- PDI is an open source tool used to extract data from one source, transform it into other formats, and then load it into a destination. This process is called ETL, and its a big part of my day to day job. We’ll use PDI because its free open source software, and because it supports connecting to big data systems.
- MongoDB is an open source document NoSQL database system. Rather than storing data in rows and columns like a traditional database system, Mongo stores information in documents. This allows for quicker retrieval of information, but does require some getting used to how information needs to be formatted.

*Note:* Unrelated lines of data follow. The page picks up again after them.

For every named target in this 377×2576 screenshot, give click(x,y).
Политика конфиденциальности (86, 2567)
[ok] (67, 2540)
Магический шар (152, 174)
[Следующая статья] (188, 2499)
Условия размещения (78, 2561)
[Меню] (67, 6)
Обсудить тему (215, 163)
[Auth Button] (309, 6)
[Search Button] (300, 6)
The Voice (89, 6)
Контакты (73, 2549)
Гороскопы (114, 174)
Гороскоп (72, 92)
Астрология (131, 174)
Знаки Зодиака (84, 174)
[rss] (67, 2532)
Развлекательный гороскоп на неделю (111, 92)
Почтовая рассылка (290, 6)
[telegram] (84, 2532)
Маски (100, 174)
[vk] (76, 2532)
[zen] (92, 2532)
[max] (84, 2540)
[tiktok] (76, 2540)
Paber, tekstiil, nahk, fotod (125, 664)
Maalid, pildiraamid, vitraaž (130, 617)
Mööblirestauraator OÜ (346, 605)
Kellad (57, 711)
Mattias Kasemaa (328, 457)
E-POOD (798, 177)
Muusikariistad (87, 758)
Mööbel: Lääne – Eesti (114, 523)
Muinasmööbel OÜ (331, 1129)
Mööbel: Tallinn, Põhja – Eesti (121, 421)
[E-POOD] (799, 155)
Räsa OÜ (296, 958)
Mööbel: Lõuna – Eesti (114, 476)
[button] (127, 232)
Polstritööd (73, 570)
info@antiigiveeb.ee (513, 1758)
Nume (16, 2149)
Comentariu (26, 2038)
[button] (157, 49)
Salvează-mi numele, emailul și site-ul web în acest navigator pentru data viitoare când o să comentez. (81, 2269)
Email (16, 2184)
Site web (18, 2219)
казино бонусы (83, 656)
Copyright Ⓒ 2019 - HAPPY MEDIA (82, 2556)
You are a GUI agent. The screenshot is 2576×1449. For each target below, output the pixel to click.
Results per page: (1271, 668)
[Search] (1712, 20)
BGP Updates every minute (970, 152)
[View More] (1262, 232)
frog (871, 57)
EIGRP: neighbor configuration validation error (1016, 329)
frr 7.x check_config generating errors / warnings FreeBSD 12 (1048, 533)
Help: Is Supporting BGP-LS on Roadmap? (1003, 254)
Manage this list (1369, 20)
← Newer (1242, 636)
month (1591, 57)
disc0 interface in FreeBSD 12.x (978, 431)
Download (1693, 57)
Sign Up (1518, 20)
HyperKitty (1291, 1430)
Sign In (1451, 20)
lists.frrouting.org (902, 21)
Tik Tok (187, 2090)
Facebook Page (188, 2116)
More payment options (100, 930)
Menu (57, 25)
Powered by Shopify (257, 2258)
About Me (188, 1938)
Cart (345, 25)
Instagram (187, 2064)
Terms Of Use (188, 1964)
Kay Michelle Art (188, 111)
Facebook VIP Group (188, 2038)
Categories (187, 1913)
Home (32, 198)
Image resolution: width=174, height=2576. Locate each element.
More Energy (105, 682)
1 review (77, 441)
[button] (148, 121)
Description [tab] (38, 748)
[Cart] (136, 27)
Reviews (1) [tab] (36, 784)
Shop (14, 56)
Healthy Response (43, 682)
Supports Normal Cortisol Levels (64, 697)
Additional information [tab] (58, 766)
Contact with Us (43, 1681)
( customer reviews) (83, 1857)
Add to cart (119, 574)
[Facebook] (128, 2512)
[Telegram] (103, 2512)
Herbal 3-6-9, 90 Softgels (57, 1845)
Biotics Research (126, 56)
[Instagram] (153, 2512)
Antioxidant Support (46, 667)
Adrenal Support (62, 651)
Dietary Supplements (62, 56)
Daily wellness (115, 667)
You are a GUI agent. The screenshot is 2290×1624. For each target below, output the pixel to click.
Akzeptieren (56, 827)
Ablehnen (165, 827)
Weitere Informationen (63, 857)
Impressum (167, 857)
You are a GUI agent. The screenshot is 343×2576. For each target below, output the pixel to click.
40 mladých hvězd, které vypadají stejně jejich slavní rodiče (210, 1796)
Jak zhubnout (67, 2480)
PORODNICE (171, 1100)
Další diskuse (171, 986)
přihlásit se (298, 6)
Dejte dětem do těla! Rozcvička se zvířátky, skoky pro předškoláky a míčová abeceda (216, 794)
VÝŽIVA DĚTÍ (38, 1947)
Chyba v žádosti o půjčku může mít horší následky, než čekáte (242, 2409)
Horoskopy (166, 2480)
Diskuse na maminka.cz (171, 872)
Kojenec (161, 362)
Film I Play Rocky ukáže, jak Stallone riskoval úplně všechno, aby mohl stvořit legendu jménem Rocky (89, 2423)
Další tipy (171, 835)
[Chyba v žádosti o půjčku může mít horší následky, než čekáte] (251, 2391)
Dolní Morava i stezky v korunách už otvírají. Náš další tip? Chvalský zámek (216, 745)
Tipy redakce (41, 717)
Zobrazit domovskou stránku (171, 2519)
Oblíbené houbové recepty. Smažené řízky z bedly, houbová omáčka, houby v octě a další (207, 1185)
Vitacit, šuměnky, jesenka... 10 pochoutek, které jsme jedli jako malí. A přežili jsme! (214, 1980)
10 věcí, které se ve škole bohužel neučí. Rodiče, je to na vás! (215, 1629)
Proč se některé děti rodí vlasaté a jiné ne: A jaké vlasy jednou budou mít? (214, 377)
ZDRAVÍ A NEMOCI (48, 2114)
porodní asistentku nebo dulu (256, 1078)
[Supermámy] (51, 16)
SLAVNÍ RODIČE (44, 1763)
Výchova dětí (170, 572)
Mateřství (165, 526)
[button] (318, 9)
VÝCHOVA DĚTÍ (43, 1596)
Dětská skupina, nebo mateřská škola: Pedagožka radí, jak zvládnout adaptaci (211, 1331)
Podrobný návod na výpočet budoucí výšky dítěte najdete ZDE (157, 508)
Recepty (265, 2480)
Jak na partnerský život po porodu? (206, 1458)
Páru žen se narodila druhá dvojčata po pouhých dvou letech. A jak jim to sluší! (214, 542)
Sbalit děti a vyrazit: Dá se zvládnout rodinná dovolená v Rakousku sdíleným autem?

Prerequisites for this tutorial:
- MongoDB installed locally or on another server you have access to with an empty MongoDB database available.
- MySQL or MariaDB installed locally or on another server you have access to with the MySQL version of AdventureWorks available from SourceForge.
- Pentaho DI (Kettle) installed locally.
Pull data from a source table
The first part of the process is to define where the data we want to move is currently located. For our example, we are using the Customer table from the AdventureWorks database.
- Open up Pentaho DI and create a new Transformation, and add a database connection to your MySQL database. If you’re not sure how to do this, check out my previous tutorial on setting up a Kettle repository. Its very similar.
- From the Design tab, drag a Table Input object from the Input node into your workspace. Double click on it to open it. Assign a name to the step (always a good idea for help in fixing bugs). Then from the connection drop down, chose your database connection that you created previously. In the SQL box, type in this statement to retrieve all the columns from the contact table:
SELECT * FROM customer
- Click Preview at the bottom of the window, and then click OK in the window where you are prompted for the number of rows to retrieve. A sample of the data you will be working with will be displayed.
- If everything looks good, click Close to be returned to the Table Input window, and then OK to be returned to the Transform Editor. At this point we have a step in place to pull records, but they aren’t going anywhere.
Create a data destination
Now we need to setup the destination for the data we are pulling from AdventureWorks.
- From the Design Tab in PDI, open the Big Data node, and drag a MongoDB Output object to the workspace. Connect the Table Input object to the MongoDB Output object by holding Shift down while you click and drag from the Table Input to the MongoDB Output (or if you have a scroll wheel on your mouse, try clicking with the wheel and dragging between them).
- Double click on the MongoDB Output object and in the Configure Connection tab, enter the connection information for your MongoDB server. You can use a host name or an IP address with the default port 27017. In my setup, entering a username and password caused me to get an “unable to authenticate error”. Leaving those fields blank let me connect.
- If you already have a destination database and collection created, you can select them by clicking the Get DBs and Get Collections buttons to populate drop down lists. You can enter a new database and collection name in the appropriate boxes as well, in which case the database and collection will be created on the fly. Check the Truncate Collection button if that is appropriate for you and leave the rest of the options set to their defaults.
- Click on the second tab at the top left, labeled Mongo Document fields. This window should currently be blank. Click the Get Fields button near the bottom left, and a list of fields will be populated from the Customer table. You can modify these as needed (change the fields names, etc). For our purposes, we’ll leave them as is.
- Click OK at the bottom of the screen, and you’ll be back at the PDI workspace. Save your transformation, and then click the RUN TRANSFORM button (or press F9). In the Execute a Transformation window, click the LAUNCH button at the bottom.
- If all goes well, the data from the Contact table will be read into PDI and passed into MongoDB. At the bottom of the Kettle window, you will see a multi-tabbed execution results window appear.
- Check the Step Metrics tab to see a breakdown of the steps in your process, and the records that were read and written as part of it. Click the Logging tab and you will see a number of batches that were loaded from the source and pushed to the destination.
- Connect to your MongoDB server and do a count on the customer collection. The results should equal the value shown at the end of the Logging tab, and the written records value from the Step Metrics tab.
- Congratulations! You have imported your first data set into MongoDB using an ETL tool!